[Dataset entries]
>>>

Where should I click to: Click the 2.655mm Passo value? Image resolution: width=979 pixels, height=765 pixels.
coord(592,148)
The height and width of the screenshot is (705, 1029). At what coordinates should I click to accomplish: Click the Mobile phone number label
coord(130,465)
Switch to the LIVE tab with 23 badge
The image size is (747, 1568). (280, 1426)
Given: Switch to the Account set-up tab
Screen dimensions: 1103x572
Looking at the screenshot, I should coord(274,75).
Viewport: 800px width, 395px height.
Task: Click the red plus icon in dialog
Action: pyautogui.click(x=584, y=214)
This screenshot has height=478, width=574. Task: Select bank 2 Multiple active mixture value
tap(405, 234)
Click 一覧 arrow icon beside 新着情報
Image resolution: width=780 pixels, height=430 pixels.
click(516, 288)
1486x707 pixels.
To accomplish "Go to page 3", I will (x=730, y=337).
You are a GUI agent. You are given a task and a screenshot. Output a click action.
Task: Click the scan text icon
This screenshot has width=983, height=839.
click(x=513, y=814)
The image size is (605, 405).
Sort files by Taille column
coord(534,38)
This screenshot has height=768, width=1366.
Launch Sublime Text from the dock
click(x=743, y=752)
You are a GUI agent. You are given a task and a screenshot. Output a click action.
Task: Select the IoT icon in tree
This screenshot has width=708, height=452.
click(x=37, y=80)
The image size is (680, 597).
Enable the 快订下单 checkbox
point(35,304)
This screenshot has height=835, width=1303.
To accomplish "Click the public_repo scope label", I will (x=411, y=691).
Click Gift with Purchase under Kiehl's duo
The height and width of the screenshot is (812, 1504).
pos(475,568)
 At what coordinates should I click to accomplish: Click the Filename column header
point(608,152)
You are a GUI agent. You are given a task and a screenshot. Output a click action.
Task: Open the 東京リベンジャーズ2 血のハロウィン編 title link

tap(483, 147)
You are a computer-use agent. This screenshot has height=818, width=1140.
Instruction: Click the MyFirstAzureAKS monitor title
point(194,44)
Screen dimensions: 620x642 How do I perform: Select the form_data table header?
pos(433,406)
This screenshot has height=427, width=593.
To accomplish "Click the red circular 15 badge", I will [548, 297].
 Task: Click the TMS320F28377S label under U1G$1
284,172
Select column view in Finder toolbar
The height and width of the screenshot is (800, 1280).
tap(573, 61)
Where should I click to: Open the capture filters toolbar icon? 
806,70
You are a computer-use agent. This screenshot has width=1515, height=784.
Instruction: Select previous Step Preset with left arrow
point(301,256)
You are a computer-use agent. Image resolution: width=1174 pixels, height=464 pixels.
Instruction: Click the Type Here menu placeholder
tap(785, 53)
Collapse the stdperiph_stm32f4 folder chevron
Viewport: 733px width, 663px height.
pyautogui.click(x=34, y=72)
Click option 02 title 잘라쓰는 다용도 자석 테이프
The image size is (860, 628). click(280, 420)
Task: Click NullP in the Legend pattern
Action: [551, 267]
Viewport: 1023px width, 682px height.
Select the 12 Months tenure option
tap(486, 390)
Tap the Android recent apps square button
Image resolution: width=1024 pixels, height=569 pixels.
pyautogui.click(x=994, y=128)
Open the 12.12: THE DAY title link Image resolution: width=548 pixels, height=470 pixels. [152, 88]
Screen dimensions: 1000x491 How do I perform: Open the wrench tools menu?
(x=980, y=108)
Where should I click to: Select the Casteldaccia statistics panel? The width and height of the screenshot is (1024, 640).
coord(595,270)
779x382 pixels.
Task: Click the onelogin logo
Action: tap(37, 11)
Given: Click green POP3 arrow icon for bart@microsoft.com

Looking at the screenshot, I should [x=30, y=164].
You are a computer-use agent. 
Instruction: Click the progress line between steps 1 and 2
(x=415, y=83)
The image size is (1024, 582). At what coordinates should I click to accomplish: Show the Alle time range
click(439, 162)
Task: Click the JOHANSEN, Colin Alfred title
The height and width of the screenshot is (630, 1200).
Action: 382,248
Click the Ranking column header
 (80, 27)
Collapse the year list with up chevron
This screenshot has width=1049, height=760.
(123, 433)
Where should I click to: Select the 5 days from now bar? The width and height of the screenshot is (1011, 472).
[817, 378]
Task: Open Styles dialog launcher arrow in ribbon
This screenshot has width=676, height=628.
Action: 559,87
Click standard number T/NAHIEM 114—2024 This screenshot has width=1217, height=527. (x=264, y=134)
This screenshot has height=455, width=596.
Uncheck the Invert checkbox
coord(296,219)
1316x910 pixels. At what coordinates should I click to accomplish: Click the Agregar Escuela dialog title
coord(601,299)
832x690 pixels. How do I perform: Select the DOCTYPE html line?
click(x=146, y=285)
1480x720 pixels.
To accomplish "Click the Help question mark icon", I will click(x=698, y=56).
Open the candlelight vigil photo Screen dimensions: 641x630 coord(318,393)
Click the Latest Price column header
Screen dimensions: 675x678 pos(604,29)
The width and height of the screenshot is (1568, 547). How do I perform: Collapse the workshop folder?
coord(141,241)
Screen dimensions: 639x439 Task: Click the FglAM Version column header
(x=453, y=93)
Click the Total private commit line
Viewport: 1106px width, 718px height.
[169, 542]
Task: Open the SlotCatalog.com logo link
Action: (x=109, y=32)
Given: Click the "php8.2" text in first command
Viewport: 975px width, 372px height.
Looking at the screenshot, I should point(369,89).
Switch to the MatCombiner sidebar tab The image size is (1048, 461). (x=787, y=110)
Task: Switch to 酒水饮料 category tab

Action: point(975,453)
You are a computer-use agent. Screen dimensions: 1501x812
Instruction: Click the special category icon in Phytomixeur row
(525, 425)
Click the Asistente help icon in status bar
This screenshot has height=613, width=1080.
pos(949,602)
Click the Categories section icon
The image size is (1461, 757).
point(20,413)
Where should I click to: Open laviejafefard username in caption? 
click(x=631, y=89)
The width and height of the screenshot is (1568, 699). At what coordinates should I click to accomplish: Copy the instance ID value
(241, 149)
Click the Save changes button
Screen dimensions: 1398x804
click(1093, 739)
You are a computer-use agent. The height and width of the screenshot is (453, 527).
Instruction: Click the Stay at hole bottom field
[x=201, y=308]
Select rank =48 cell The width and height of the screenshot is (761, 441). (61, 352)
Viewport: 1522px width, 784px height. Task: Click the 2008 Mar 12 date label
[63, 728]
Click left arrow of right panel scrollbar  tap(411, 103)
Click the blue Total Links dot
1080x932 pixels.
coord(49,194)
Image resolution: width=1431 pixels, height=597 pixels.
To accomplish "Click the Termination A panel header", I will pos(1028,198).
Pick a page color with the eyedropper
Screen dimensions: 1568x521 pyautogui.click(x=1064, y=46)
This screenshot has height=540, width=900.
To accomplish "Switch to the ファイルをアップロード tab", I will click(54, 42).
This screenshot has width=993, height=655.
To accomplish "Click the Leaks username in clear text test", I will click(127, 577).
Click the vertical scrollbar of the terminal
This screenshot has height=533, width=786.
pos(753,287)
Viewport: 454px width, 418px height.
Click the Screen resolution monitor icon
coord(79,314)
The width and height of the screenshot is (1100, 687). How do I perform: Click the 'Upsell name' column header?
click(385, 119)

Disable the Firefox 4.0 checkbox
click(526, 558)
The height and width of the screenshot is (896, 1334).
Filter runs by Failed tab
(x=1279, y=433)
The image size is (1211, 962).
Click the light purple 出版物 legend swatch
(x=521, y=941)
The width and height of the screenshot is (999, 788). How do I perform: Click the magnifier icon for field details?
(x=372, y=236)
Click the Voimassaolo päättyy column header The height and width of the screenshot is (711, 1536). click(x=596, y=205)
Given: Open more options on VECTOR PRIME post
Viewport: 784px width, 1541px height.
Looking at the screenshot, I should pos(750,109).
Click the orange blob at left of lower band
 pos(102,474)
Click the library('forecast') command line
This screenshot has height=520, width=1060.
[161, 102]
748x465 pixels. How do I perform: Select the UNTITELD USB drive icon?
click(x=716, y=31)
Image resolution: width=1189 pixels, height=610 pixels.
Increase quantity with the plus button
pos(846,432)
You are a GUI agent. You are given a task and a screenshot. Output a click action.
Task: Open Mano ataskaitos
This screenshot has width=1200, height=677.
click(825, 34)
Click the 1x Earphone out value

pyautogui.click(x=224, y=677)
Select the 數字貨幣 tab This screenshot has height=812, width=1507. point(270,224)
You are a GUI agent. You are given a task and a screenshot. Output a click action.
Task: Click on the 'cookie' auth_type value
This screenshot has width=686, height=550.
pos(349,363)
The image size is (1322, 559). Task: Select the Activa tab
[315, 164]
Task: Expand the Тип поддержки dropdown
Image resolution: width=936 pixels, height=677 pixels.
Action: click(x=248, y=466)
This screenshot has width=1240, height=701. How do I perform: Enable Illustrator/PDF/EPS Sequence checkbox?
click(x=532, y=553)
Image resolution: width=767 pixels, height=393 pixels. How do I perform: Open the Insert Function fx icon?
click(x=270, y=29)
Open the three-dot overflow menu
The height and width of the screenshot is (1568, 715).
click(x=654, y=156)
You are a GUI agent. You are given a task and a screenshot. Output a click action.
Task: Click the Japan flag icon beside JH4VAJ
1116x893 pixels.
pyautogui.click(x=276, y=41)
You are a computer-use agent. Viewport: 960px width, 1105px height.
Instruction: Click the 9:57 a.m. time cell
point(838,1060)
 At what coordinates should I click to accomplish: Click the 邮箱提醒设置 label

<<<

== THE TASK ==
From the opening line of the data above, please print each line as written up to and including the line that contains "has height=818, width=1140.", and nothing more.

== SOLUTION FOR THIS EXERCISE ==
Where should I click to: Click the 2.655mm Passo value? Image resolution: width=979 pixels, height=765 pixels.
coord(592,148)
The height and width of the screenshot is (705, 1029). At what coordinates should I click to accomplish: Click the Mobile phone number label
coord(130,465)
Switch to the LIVE tab with 23 badge
The image size is (747, 1568). (280, 1426)
Given: Switch to the Account set-up tab
Screen dimensions: 1103x572
Looking at the screenshot, I should coord(274,75).
Viewport: 800px width, 395px height.
Task: Click the red plus icon in dialog
Action: pyautogui.click(x=584, y=214)
This screenshot has height=478, width=574. Task: Select bank 2 Multiple active mixture value
tap(405, 234)
Click 一覧 arrow icon beside 新着情報
Image resolution: width=780 pixels, height=430 pixels.
click(516, 288)
1486x707 pixels.
To accomplish "Go to page 3", I will (x=730, y=337).
You are a GUI agent. You are given a task and a screenshot. Output a click action.
Task: Click the scan text icon
This screenshot has width=983, height=839.
click(x=513, y=814)
The image size is (605, 405).
Sort files by Taille column
coord(534,38)
This screenshot has height=768, width=1366.
Launch Sublime Text from the dock
click(x=743, y=752)
You are a GUI agent. You are given a task and a screenshot. Output a click action.
Task: Select the IoT icon in tree
This screenshot has width=708, height=452.
click(x=37, y=80)
The image size is (680, 597).
Enable the 快订下单 checkbox
point(35,304)
This screenshot has height=835, width=1303.
To accomplish "Click the public_repo scope label", I will (x=411, y=691).
Click Gift with Purchase under Kiehl's duo
The height and width of the screenshot is (812, 1504).
pos(475,568)
 At what coordinates should I click to accomplish: Click the Filename column header
point(608,152)
You are a GUI agent. You are given a task and a screenshot. Output a click action.
Task: Open the 東京リベンジャーズ2 血のハロウィン編 title link

tap(483, 147)
You are a computer-use agent. This screenshot has height=818, width=1140.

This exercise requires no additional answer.